Closed whalebot-helmsman closed 4 years ago
Is there a channel so we can talk about the issues and ideas or should we just comment here?
we just comment here?
I think it is great, because everyone can participate and didn't ask same questions twice.
Hi @whalebot-helmsman, I would love to work on Scrapy under GSoC this year. I have made a couple of pull requests. I am looking to contribute more to Scrapy before I start working on a proposal. Can you suggest me some issues or enhancements that you would like to see getting fixed/implemented?
Also, can you suggest me few fully compliant robots.txt parsers to look at.
@anubhavp28 current redirect middleware https://github.com/scrapy/scrapy/blob/master/scrapy/downloadermiddlewares/redirect.py does not preserve redirect path. Sometimes there are several redirects for a single source URL. It will be great to preserve redirect history somewhere in meta
of request.

* **Rows of pointing data**:
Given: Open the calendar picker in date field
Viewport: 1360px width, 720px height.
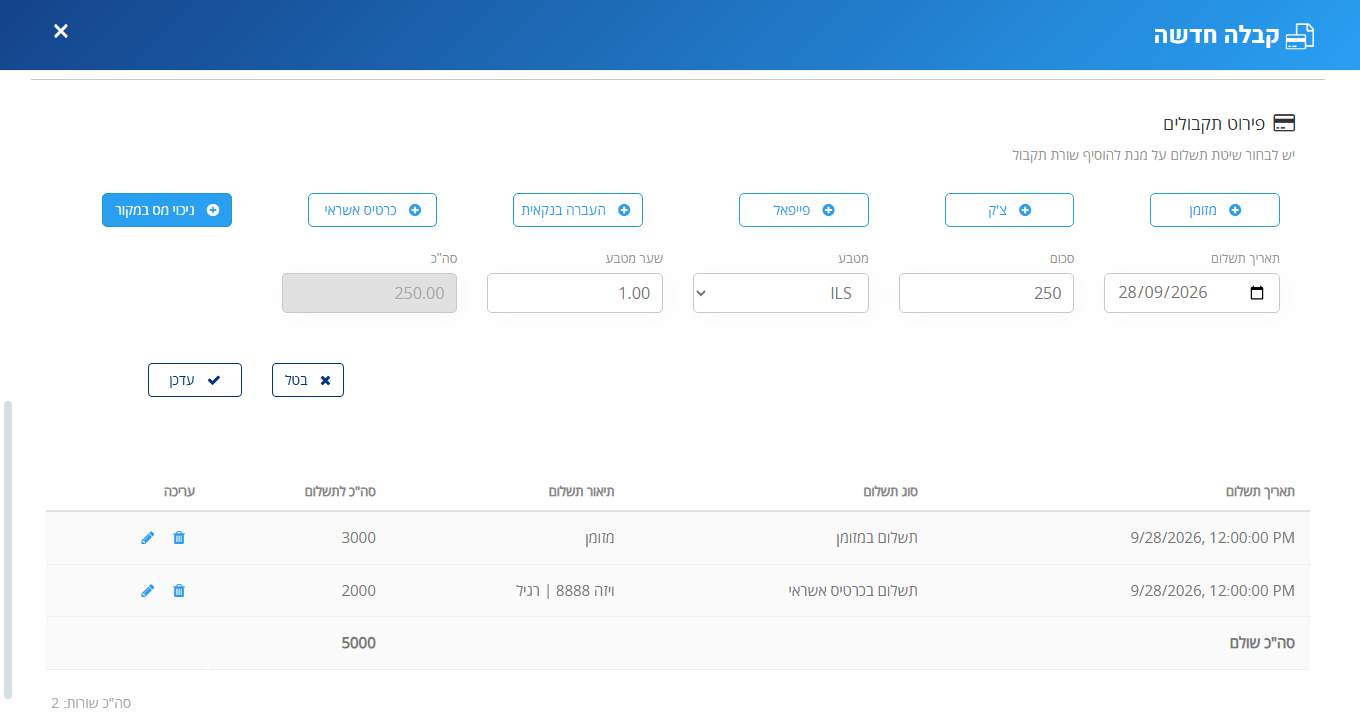Looking at the screenshot, I should [x=1258, y=294].
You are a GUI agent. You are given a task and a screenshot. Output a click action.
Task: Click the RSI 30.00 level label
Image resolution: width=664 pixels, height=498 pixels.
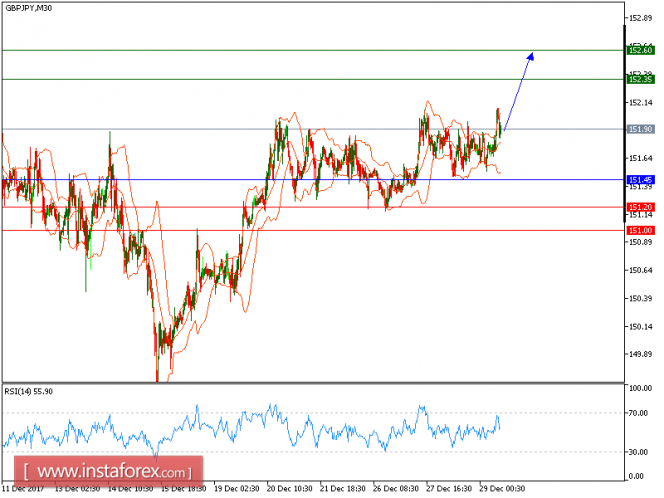pyautogui.click(x=639, y=452)
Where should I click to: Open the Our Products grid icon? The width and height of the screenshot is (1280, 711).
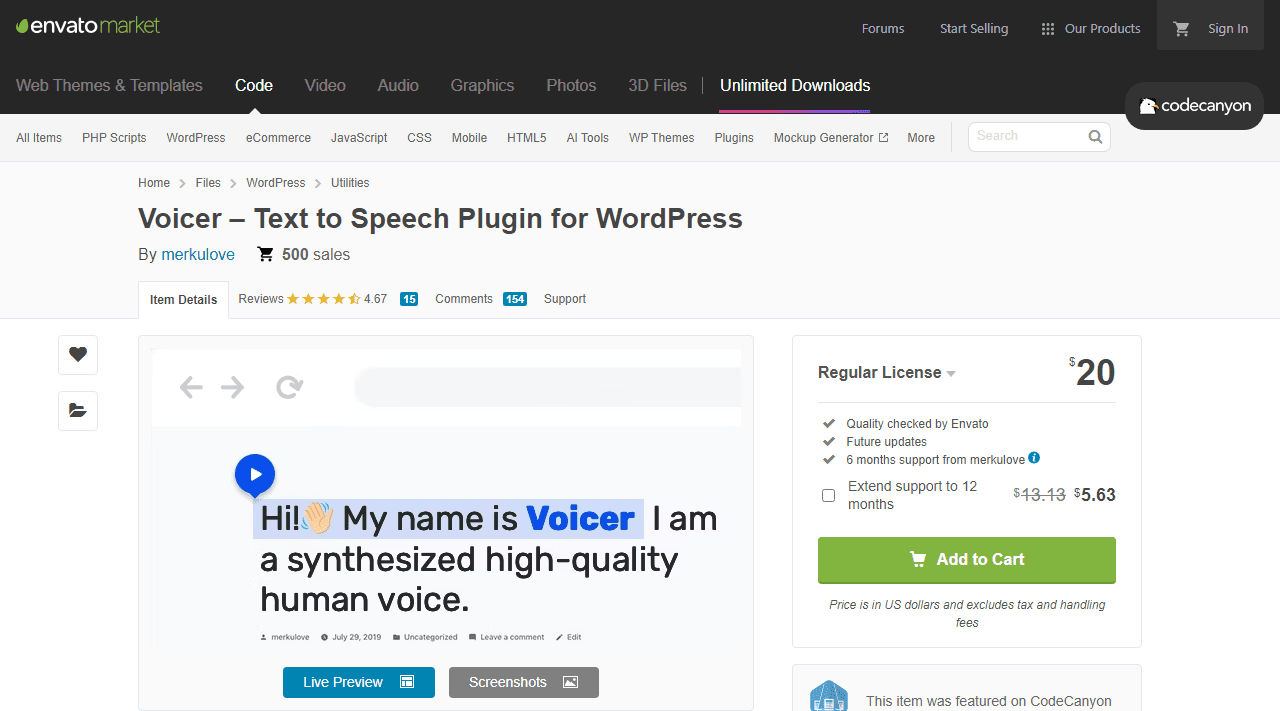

* **PROBLEM REQUIREMENTS**:
Copy the entire Scrapy thread above word for word.

* **CORRECT RESULT**:
Closed whalebot-helmsman closed 4 years ago
Is there a channel so we can talk about the issues and ideas or should we just comment here?
we just comment here?
I think it is great, because everyone can participate and didn't ask same questions twice.
Hi @whalebot-helmsman, I would love to work on Scrapy under GSoC this year. I have made a couple of pull requests. I am looking to contribute more to Scrapy before I start working on a proposal. Can you suggest me some issues or enhancements that you would like to see getting fixed/implemented?
Also, can you suggest me few fully compliant robots.txt parsers to look at.
@anubhavp28 current redirect middleware https://github.com/scrapy/scrapy/blob/master/scrapy/downloadermiddlewares/redirect.py does not preserve redirect path. Sometimes there are several redirects for a single source URL. It will be great to preserve redirect history somewhere in meta
of request.